• Information given:
================================

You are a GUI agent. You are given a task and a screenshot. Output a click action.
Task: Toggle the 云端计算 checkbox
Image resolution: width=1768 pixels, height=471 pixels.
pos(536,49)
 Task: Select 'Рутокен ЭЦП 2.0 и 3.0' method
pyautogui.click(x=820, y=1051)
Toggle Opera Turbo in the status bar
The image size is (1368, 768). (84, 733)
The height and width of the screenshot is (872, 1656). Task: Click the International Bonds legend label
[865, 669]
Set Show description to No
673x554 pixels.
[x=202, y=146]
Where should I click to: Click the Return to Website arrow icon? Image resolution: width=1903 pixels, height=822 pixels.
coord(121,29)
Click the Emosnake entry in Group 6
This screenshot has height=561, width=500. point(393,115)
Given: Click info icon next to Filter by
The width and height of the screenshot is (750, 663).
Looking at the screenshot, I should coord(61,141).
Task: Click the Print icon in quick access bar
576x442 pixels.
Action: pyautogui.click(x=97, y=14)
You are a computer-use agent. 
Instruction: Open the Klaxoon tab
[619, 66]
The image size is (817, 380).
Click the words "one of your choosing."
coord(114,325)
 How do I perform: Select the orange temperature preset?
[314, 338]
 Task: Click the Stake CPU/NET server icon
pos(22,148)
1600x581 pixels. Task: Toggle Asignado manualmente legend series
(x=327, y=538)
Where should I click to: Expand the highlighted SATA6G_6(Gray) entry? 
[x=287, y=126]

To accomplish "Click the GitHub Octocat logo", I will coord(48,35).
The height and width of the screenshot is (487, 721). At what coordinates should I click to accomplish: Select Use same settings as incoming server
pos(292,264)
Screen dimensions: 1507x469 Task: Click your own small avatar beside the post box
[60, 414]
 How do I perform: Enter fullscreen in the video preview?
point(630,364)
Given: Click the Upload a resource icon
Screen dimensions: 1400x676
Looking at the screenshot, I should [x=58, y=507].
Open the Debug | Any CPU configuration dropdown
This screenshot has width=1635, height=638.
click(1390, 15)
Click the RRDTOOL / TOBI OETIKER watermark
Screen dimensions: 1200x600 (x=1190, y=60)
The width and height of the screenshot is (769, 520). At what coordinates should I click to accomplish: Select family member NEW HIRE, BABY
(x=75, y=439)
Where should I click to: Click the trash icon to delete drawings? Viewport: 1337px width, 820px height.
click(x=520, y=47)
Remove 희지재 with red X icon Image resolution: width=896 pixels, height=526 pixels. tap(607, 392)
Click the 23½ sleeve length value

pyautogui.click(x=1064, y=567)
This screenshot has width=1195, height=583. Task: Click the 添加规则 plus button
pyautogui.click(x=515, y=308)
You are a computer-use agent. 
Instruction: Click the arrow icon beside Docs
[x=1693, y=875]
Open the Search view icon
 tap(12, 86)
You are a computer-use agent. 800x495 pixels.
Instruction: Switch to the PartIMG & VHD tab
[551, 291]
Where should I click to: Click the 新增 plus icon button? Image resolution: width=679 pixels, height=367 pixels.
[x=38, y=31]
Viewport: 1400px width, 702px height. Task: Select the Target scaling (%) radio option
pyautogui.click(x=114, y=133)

================================

• Task to complete: Given the word "agent", show every line of the records that contains it.

• Solution below:
You are a GUI agent. You are given a task and a screenshot. Output a click action.
You are a computer-use agent. 
You are a computer-use agent. 
You are a computer-use agent. 800x495 pixels.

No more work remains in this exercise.